Il divismo è una conseguenza incontrollabile o è una trappola da evitare?
«Non credo sia una conseguenza obbligatoria. Ci sono varie tipologia di divismo. Alcune persone manifestano un’aura affascinante ma penso si debba fare molta attenzione a non scivolare verso l’arroganza o la presunzione. Cerco di non essere giudicante, per me uno se la può anche tirare, non mi infastidisce. A patto che non perda la misura, l’educazione, l’attenzione verso gli altri. Quando vedo gli eccessi del divismo, vale a dire scortesia nei confronti della troupe, una certa arroganza, capricci di fronte a cento persone, la faccenda si fa insopportabile».

Matilde Gioli: “Incidente? Ho rischiato di restare paralizzata”

[…] Un fidanzato, Alessandro, insegnante di equitazione. Che non sapeva nulla della sua carriera. Conquistata dalla concretezza?
«Esattamente. Tutto ciò che mi tiene agganciata alla realtà ed esula dal mondo che frequento per lavorare mi attrae.
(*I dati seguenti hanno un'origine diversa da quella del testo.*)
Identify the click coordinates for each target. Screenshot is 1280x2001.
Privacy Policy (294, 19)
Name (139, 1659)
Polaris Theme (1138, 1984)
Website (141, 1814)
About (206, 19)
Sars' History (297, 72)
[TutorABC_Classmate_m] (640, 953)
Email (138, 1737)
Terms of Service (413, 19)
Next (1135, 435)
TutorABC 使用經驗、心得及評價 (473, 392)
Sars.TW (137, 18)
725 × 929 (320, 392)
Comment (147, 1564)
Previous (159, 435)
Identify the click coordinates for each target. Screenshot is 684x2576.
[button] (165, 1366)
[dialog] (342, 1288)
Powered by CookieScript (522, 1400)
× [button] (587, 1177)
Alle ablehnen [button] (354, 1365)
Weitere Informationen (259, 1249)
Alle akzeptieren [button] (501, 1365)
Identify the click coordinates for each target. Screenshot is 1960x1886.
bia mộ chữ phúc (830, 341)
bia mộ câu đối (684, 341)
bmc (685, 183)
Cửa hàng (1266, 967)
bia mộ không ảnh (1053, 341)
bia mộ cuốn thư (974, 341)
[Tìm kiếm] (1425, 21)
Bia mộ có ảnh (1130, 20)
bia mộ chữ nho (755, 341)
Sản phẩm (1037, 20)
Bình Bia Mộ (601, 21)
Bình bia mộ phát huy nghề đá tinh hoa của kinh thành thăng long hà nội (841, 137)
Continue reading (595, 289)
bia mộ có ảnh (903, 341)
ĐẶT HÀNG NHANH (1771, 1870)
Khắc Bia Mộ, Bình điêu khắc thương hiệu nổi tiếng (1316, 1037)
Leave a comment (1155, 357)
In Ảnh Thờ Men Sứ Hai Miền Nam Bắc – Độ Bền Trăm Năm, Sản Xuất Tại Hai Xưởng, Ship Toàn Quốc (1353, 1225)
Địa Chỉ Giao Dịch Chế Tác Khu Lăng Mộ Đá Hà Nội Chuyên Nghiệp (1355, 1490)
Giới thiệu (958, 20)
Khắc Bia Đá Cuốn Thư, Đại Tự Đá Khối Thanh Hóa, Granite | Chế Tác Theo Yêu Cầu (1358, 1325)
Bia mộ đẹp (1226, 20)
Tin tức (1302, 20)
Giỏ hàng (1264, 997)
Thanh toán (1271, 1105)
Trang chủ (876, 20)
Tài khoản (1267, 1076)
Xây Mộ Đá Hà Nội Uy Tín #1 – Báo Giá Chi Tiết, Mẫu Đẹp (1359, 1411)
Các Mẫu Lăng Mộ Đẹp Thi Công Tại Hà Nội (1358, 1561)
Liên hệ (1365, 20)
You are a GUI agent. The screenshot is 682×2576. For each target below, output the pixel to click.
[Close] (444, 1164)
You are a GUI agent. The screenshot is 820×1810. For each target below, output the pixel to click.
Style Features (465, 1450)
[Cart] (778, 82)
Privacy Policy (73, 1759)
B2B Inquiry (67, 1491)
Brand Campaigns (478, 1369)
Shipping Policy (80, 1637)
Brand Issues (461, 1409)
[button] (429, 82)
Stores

Alessandro ha un animo buono e semplice. Ci somigliamo.

Condividiamo una capacità di ridere, di gioire delle piccole cose. Ha a che fare con l’universo dell’infanzia, dei bambini. Natura, animali, buon cibo, chiacchiere, sport, risate. Ogni altro privilegio che pure mi riguarda, da un hotel di lusso ad un contesto elegante, produce piaceri più effimeri, roba di poche ore. Nel quotidiano tutto ciò non mi interessa affatto».

Incontri decisivi, persone indimenticabili. Chi le viene in mente?
«La mia famiglia e poi tre uomini incontrati sul lavoro ai quali sono molto legata: Diego Abatantuono, Marco D’Amore e Francesco Ghiaccio, regista di Un posto sicuro. Mi hanno accolta, amata, protetta. Generosi in tutto, nei consigli professionali, nelle attenzioni. Angeli, incontri felici, persone care che porto nel mio cuore. Nei momenti di sconforto sono stati loro a darmi la carica, la forza».

Un grave incidente subito in piscina da adolescente, che ha rischiato di paralizzarla, la morte precoce di suo padre. Il dolore cosa può restituire?
«Quell’incidente mi ha tolto tanto perché avevo 16 anni ed ero bloccata con addosso un busto di ferro, una lunga, anticipata quarantena. Però ne parlo con gioia perché rischiavo la sedia a rotelle mentre ora sgambetto, con la sensazione di sfruttare risorse che non pensavo di possedere.

Il lutto è una cosa diversa. Pesa di più, ciò che manca non torna e per certi versi è insopportabile. Mio padre non esiste più: il verdetto è definitivo ma non lo accetto, faccio cose strane, lo chiamo al telefono, mi chiedo dove diavolo sia. Non poter parlare con lui produce una tristezza profonda. Con la consapevolezza di aver ricevuto tantissimo da lui, la capacità di amare, di stringerci. Purezza e chiarezza. Questo resta. E ritorna».